Daniela (Gloria Guida), a teenage hooker who adopts the nickname 'Blue Jeans' on account of her bum-hugging hot-pants, gets caught turning tricks by the cops. To escape jail Daniela claims to be the long-lost daughter of Dr. Carlo Anselmi (Paolo Carlini), a prominent art restorer who lives in an old castle in the countryside. Although Anselmi vehemently denies being Daniela's father, the magistrate takes the seventeen year old nymphet at her word. He entrusts her to Anselmi's care. Inevitably Daniela's pulchritrudinous presence puts a cramp in Anselmi's love life with his live-in mistress Marisa (Annie Carol Edel). Hilarity ensues as her prick-teasing antics ruffle the stuffy neighbours, causing no end of calamity for dear old 'dad.'
Keeping it classy from the get-go, this saucy Italian sex comedy opens with a cheeky close-up on Gloria Guida's barely denim-clad derriere. Nico Fidenco's cheesy Seventies Euro-pop theme song is basically an ode to her ass ("You're a cheeky girl. You swing your hips. Ooohhh!") Former Miss Teen Italy Gloria Guida was one of the three pillars (oo-er, missus) of Italian sexploitation along with Edwige Fenech and Barbara Bouchet. While the latter embodied a range of soft-core fantasy figures (i.e. naughty nurse, horny housewife, etc.) Guida specialized in sexy schoolgirls: a more problematic archetype for modern sensibilities that was nonetheless omnipresent throughout the free-wheeling Seventies. Depending on one's point of view it is either a relief or else even more salacious the then-twenty year old voluptuous beauty was never convincing as a minor. Films like Under-Graduate Girls (1975) and How to Seduce Your Teacher (1979) are typical examples of Gloria's output. Yet she proved she could act in Silvio Amadio's strangely poetic So Young, So Lovely, So Vicious (1975) and Fernando Di Leo's finger-wagging (among other body parts) To Be Twenty (1978) prior to retiring from the screen in the mid-Eighties after marrying Italian singer and actor Johnny Dorelli. More recently she made a comeback as a character actress on Italian television.

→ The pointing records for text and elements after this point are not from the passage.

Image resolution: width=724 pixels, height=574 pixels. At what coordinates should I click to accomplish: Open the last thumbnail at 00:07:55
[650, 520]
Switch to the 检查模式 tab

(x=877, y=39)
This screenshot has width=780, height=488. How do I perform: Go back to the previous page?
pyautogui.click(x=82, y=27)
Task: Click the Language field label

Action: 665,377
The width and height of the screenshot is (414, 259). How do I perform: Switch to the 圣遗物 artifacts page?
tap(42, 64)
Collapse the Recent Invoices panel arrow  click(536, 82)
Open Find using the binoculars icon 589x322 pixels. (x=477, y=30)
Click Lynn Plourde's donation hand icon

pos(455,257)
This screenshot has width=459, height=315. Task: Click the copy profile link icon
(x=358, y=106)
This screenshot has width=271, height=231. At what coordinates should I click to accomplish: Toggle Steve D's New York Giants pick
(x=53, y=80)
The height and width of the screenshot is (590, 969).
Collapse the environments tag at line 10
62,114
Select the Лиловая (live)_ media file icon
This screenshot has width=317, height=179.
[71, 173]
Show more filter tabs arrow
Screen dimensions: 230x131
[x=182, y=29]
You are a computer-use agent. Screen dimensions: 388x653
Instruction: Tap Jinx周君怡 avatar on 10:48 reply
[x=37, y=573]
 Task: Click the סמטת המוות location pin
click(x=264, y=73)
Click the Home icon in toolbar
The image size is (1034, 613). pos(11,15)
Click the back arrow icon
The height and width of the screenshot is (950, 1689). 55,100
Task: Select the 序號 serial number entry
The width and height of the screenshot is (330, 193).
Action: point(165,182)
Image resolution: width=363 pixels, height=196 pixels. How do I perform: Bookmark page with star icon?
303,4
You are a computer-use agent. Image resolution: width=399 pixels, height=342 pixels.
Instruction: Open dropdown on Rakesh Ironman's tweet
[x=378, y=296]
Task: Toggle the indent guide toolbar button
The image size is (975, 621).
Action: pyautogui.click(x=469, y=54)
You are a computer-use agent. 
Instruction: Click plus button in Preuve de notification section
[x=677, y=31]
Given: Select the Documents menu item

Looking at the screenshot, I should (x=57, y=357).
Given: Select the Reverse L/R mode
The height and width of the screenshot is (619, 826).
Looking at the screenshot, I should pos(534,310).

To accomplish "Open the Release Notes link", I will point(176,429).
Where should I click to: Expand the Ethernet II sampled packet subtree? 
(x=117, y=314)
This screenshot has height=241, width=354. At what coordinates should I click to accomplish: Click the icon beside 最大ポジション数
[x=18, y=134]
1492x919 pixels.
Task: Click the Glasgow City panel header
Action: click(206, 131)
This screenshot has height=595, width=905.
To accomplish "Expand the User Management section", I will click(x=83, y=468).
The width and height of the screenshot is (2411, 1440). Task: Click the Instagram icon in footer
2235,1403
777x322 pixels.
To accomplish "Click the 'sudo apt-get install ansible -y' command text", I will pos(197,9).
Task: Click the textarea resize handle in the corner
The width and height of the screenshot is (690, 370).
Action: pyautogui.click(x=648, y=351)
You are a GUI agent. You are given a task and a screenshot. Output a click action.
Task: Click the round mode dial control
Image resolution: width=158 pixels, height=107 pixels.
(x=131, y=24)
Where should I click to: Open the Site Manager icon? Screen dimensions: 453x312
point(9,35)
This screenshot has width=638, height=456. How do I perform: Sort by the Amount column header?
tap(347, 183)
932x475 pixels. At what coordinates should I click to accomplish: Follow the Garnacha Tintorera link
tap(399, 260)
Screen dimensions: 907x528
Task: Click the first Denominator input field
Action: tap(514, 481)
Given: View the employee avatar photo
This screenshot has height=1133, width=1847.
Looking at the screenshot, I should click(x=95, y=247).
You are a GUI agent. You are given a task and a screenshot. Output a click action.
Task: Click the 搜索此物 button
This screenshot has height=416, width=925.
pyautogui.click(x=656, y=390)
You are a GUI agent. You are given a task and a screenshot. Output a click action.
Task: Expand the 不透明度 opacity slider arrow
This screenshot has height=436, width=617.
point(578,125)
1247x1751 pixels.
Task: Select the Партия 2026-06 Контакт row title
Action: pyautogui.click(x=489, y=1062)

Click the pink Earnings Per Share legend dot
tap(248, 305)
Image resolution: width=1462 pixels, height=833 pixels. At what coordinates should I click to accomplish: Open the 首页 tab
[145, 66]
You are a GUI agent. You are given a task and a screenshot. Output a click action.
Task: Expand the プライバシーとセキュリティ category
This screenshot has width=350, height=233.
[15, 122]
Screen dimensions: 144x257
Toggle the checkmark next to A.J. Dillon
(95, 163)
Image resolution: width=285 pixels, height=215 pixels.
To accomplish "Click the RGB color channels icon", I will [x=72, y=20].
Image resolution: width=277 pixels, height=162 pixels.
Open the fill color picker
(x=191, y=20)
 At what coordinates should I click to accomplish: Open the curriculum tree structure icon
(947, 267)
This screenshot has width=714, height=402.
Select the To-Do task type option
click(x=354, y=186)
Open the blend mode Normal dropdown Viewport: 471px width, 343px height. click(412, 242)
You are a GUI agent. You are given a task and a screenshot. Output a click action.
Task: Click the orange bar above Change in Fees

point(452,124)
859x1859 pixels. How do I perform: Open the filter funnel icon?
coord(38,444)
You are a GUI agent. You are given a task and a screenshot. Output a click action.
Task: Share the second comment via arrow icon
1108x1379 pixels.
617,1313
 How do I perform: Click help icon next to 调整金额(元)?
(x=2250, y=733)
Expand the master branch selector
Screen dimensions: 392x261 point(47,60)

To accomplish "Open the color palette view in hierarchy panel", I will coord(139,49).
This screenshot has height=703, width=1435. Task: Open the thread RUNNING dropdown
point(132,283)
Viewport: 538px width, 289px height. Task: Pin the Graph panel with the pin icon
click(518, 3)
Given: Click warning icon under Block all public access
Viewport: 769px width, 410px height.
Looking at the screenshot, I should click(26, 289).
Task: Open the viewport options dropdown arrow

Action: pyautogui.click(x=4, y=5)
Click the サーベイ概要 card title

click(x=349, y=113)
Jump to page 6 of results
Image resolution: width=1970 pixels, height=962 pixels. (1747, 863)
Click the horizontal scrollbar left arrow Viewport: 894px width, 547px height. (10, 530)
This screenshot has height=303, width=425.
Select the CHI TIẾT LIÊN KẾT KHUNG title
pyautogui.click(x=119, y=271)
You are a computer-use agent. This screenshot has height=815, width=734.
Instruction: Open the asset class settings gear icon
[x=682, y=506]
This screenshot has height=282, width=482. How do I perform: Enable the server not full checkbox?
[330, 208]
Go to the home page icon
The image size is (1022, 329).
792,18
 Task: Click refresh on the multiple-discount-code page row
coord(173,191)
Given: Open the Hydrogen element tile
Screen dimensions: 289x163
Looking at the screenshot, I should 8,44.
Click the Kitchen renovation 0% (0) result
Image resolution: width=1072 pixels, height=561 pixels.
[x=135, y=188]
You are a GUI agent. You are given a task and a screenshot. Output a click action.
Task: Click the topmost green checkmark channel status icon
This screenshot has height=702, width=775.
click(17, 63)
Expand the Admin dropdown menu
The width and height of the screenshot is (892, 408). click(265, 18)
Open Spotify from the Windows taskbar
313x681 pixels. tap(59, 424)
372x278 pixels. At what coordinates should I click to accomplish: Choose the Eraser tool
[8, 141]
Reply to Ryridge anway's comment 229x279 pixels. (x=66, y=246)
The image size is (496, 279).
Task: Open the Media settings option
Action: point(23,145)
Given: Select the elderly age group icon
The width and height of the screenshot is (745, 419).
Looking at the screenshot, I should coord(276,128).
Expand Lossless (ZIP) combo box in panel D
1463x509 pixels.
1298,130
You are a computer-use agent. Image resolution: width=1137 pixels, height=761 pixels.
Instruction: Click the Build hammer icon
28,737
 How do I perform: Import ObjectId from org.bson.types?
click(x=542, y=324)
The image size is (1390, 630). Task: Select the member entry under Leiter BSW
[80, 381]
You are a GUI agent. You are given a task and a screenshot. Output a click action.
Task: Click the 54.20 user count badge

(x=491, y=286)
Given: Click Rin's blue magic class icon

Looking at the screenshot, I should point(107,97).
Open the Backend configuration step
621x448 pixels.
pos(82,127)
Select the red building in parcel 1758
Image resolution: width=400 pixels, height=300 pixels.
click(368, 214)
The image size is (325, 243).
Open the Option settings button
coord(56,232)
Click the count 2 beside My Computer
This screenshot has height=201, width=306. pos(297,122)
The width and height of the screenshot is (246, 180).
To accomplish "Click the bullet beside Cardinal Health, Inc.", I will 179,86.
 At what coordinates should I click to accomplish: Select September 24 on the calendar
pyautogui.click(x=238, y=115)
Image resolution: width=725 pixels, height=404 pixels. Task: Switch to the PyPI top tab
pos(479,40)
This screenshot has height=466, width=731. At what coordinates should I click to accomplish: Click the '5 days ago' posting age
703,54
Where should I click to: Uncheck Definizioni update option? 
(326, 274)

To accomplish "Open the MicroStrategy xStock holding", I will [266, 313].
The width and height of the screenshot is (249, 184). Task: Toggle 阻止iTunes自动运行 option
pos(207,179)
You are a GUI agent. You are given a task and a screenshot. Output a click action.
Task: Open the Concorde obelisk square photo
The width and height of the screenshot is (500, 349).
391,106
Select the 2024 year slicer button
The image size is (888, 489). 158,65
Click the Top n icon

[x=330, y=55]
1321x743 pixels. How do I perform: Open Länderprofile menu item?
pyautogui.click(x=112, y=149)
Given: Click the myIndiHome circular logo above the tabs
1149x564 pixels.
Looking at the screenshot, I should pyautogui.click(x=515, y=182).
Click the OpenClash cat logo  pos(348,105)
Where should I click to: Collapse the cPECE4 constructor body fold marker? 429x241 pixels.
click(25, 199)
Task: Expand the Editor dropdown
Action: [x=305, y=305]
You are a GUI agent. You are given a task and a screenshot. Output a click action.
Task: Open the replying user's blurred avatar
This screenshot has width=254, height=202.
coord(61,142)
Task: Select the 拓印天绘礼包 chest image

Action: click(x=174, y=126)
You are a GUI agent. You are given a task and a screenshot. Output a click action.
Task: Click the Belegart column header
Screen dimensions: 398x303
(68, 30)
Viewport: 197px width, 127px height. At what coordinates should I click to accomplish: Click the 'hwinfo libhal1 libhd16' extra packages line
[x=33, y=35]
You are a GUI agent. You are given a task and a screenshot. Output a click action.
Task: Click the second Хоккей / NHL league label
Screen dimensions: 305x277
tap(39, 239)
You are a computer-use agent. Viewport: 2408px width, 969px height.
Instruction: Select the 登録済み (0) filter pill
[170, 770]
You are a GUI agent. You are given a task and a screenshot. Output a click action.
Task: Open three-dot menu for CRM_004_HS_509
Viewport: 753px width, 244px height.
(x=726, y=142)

As comedies go the laughs are pretty thin in Blue Jeans. Which is part due to Mario Imperioli's somnambulant pacing. Long stretches of screen-time simply follow characters traipsing around the picturesque provincial town: savouring the lovely scenery, Medieval architecture and the local food festival. Imperioli, who directed Gloria Guida's first film La Ragazzina (1974) a.k.a. Monika, takes a mild stab at making Daniela a counter-cultural figure exposing Anselmi's bourgeois hypocrisy. He berates her as a hussy but hypocritically sleeps with his mistress while waiting for his divorce to be finalized (which takes far longer in Catholic Italy). The plot also stirs in a perverse semi-incest angle. Anselmi's lecherous lawyer Mauro (Mario Pisu) is of the opinion fate has thrown this hot young thing Anselmi's way. Why not enjoy himself? Initially Anselmi is aghast at the idea. But, hey, Daniela is clearly not his daughter, so...
Like many Italian sexploitation films, Blue Jeans reflects the strange psychological makeup of Seventies Europe. Torn between an unsavoury tradition of leering misogyny, post-Sixties sexual liberation and old fashioned Catholic guilt. For the most part though the film is really about contriving ridiculous excuses for Gloria Guida to bend over. Then out of nowhere the third act takes a sharp left turn into thriller territory with the arrival of a mysterious mute drifter named Sergio (Gianluigi Chirizzi). He it turns out has a personal connection to Daniela. Suddenly our hitherto happy-go-lucky heroine is drawn into a giallo-like murder plot. This sudden twist lends Blue Jeans an intriguing dark dimension that leads to a surprisingly affecting denouement that almost redeems the lacklustre first two thirds.